Vu les autres pièces du dossier ;
Vu :
- la loi n° 83-634 du 13 juillet 1983 ;
- la loi n° 84-16 du 11 janvier 1984 ;
- la loi n° 2017-1837 du 30 décembre 2017 ;
- l'ordonnance n° 58-696 du 6 août 1958 ;
- le décret n° 86-442 du 14 mars 1986 ;
- le code de justice administrative ;
Après avoir entendu en séance publique :
- le rapport de Mme Catherine Calothy, maître des requêtes en service extraordinaire,
- les conclusions de M. Louis Dutheillet de Lamothe, rapporteur public ;
Considérant ce qui suit :
1. Il ressort des pièces du dossier soumis au juge des référés que la garde des sceaux, ministre de la justice, retenant que M. A..., surveillant au centre pénitentiaire de Maubeuge, n'avait pas effectué son service du 23 au 26 janvier 2018 en raison de sa participation à un mouvement social ayant touché l'ensemble de l'administration pénitentiaire pendant cette période, a procédé à une retenue sur son traitement pour service non fait d'un montant de 375,46 euros, en dépit du certificat médical, produit par l'intéressé, indiquant qu'il était dans l'impossibilité d'exercer ses fonctions pour la période en cause. La garde des sceaux, ministre de la justice se pourvoit en cassation contre l'ordonnance du juge des référés du tribunal administratif de Lille qui a fait droit à la demande présentée par M. A... tendant à ce que l'Etat soit condamné à lui verser une provision de 375,46 euros sur le fondement de l'article R. 541-1 du code de justice administrative.

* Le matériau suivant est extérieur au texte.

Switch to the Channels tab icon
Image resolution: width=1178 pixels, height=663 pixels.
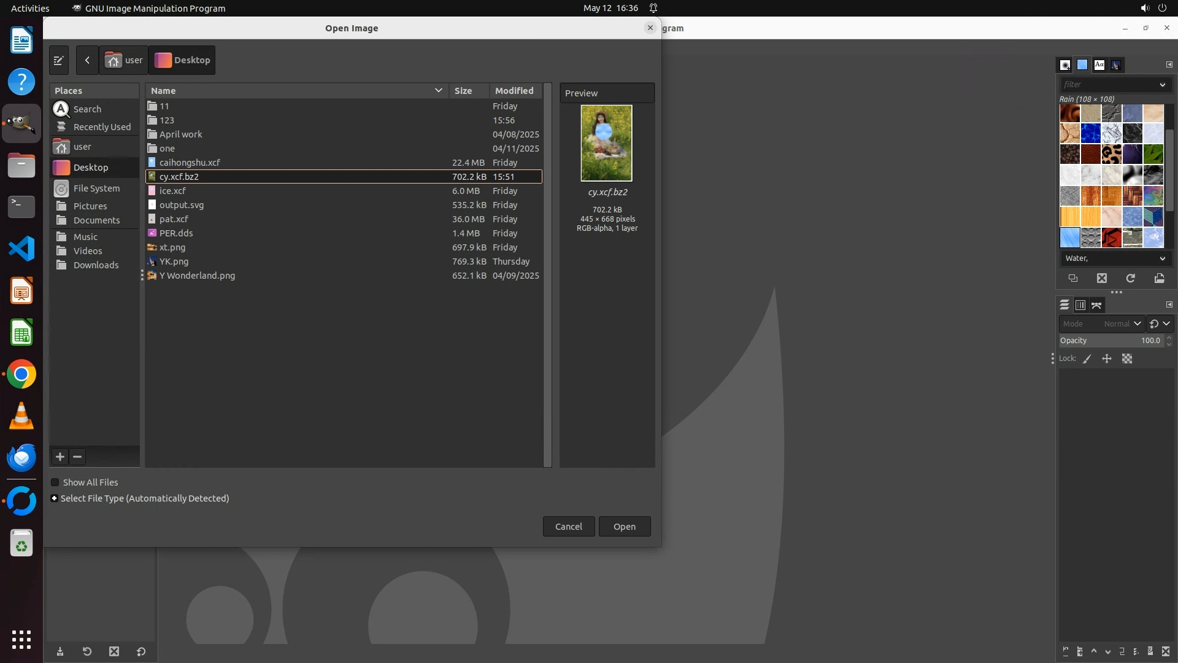pyautogui.click(x=1080, y=305)
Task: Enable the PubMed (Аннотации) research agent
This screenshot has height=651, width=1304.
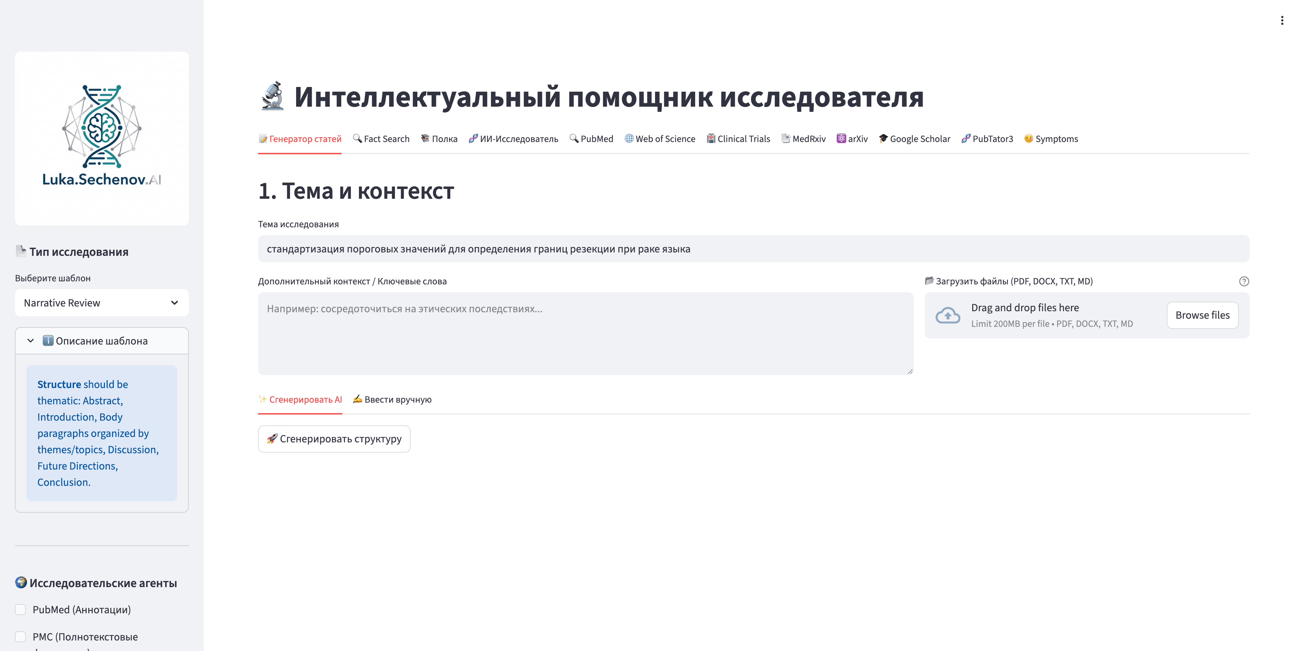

2. Aux termes de l'article R. 541-1 du code de justice administrative : " Le juge des référés peut, même en l'absence d'une demande au fond, accorder une provision au créancier qui l'a saisi lorsque l'existence de l'obligation n'est pas sérieusement contestable. Il peut, même d'office, subordonner le versement de la provision à la constitution d'une garantie. "
3. D'une part, aux termes de l'article 3 de l'ordonnance du 6 août 1958 relative au statut spécial des fonctionnaires des services déconcentrés de l'administration pénitentiaire : " Toute cessation concertée du service, tout acte collectif d'indiscipline caractérisée de la part des personnels des services extérieurs de l'administration pénitentiaire est interdit. "
4. D'autre part, aux termes de l'article 34 de la loi du 11 janvier 1984 : " le fonctionnaire a droit (...) 2° A des congés de maladie dont la durée totale peut atteindre un an pendant une période de douze mois consécutifs en cas de maladie dûment constatée mettant l'intéressé dans l'impossibilité d'exercer ses fonctions. Celui-ci conserve alors l'intégralité de son traitement pendant une durée de trois mois ; (...). Le bénéfice de ces dispositions est subordonné à la transmission par le fonctionnaire, à son administration, de l'avis d'arrêt de travail justifiant du bien-fondé du congé de maladie, dans un délai et selon les sanctions prévues en application de l'article 35. (...) ". Aux termes de l'article 25 du décret du 14 mars 1986 relatif à la désignation des médecins agréés, à l'organisation des comités médicaux et des commissions de réforme, aux conditions d'aptitude physique pour l'admission aux emplois publics et au régime de congés de maladie des fonctionnaires : " Pour obtenir un congé de maladie (...), le fonctionnaire adresse à l'administration dont il relève, dans un délai de quarante-huit heures suivant son établissement, un avis d'interruption de travail. (...). L'administration peut faire procéder à tout moment à la contre-visite du demandeur par un médecin agréé ; le fonctionnaire doit se soumettre, sous peine d'interruption du versement de sa rémunération, à cette contre-visite. (...) ".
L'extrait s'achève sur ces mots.